**What you are asked to do**
In the data, find each line where the word "computer" appears and list that line.

__________________________________________________

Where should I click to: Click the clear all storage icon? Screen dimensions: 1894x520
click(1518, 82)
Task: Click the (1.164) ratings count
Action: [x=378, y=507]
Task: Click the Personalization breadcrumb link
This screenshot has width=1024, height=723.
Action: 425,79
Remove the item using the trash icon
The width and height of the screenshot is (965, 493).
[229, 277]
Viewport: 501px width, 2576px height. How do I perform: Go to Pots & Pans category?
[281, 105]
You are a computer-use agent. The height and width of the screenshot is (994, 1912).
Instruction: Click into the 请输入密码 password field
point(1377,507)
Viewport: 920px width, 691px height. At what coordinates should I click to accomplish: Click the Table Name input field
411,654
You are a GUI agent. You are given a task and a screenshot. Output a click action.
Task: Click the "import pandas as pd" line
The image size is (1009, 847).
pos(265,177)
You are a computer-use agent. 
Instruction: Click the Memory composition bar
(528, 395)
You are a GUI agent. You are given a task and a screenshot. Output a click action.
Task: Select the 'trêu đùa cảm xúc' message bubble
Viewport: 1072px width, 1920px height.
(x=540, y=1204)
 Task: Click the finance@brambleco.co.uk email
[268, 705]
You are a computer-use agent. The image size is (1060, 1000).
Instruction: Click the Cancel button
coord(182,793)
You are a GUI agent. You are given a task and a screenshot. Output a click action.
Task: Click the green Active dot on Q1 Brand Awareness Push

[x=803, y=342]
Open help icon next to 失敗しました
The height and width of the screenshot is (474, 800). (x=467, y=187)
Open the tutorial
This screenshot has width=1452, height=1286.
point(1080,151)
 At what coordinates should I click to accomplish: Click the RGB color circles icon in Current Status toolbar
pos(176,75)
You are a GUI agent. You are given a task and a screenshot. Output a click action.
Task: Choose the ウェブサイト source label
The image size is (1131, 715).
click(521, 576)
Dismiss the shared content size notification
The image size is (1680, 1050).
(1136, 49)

__________________________________________________

**Solution for this task**
You are a computer-use agent. The height and width of the screenshot is (994, 1912).
You are a computer-use agent. 
You are a computer-use agent. The image size is (1060, 1000).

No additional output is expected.